Analysts all have their own ideas and forecasts when it comes to the hottest sectors to invest in.
The S&P 500 Index suggests the top sectors are Information Technology,
Consumer Discretionary, Industrials and Real Estate. James Stack, editor of InvesTech Research suggests Health Care, Technology, Consumer Staples, and Industrials. Richard Moroney, editor of Dow Theory Forecasts, recently ranked his favorite sectors, Technology, Healthcare, REITs, and Materials.
While analysts all have their own methods for picking the sectors they think are more worthwhile, there are many recurring themes. The sectors we suggest to our own clients, are:
The REIT sector was hit hard at the end of 2018, when investors feared interest rates were going to continue to rise. But rate fears have lessened, and the sector is doing very well with the strong economy, and with the average dividend yield of 4.14%, they remain very attractive for cash flow.

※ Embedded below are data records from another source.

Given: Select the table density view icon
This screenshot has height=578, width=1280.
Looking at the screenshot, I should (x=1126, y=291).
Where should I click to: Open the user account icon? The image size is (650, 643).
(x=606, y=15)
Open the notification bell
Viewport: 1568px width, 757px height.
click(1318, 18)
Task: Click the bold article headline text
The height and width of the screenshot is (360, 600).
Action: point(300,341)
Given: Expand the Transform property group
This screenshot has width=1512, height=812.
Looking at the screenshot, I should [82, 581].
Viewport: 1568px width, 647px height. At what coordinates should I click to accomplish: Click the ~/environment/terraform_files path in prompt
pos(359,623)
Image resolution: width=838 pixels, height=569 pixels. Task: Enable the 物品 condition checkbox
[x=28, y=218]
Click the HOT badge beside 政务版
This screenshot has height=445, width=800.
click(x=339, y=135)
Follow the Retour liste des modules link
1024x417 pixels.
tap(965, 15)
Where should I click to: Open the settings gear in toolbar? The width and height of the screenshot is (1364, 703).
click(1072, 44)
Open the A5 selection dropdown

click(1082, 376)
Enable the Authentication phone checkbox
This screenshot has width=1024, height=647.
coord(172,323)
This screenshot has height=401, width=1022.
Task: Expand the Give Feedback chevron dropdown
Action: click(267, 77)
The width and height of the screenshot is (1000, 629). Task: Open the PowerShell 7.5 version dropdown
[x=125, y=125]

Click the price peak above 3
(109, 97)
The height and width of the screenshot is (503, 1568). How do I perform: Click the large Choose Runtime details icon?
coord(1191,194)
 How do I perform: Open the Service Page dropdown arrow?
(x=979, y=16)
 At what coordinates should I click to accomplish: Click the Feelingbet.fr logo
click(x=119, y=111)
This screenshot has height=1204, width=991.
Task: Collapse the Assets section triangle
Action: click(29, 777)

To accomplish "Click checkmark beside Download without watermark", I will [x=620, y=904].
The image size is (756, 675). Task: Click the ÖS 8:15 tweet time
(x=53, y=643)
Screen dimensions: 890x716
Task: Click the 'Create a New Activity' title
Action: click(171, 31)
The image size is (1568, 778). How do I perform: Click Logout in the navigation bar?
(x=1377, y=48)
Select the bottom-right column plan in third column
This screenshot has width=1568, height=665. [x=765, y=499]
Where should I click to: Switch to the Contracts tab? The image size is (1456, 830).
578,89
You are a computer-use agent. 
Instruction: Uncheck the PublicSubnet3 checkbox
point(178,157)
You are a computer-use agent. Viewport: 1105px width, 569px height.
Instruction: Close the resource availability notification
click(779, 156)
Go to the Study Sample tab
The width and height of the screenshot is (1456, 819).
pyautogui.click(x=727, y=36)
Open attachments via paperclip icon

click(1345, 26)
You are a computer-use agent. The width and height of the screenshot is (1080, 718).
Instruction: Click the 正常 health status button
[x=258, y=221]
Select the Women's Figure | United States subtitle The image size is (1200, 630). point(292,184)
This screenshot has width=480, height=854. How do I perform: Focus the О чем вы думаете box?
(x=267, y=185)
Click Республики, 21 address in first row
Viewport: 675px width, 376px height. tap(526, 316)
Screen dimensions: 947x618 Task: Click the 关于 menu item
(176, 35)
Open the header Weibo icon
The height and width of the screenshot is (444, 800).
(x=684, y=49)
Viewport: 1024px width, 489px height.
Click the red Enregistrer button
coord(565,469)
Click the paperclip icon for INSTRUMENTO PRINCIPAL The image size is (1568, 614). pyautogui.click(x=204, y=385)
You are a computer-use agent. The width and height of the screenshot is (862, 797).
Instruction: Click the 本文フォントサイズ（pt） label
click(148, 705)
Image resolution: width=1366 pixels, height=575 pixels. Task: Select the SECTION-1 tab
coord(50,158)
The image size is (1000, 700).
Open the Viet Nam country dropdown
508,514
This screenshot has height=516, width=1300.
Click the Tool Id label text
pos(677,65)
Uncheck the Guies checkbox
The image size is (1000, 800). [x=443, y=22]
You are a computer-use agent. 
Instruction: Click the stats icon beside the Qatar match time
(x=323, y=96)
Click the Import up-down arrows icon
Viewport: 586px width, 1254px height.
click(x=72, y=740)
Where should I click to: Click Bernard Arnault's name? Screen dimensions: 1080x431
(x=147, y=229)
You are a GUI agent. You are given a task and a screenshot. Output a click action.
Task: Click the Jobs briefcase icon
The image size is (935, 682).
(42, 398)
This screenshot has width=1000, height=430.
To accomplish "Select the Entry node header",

Due to the same interest rate fears, financials had a downturn at the end of the year. But, like REITs, they have started to pop back up, albeit with a bit more volatility. The average bank stock P/E (price-to-earnings) ratio is 18-21, but many banks are still undervalued, and trading at P/Es around 11-14. In addition, most banks pay at least a 1% dividend yield, so you get cash while you wait for appreciation. The strong economy should continue to boost bank stocks.
To hedge your bets just in case the economy does begin to falter a bit, it’s good to keep some fairly secure stocks, that do well even in a slower economy. Consumer Defensive Stocks fit that bill.
All the political wrangling in D.C. has created much frustration and uncertainty in the Healthcare segment. However, our nation is not getting any younger, and there are plenty of opportunities for growth in this arena. You can be as speculative as you like, with biotechs, or stay a little more conservative, with medical device stocks.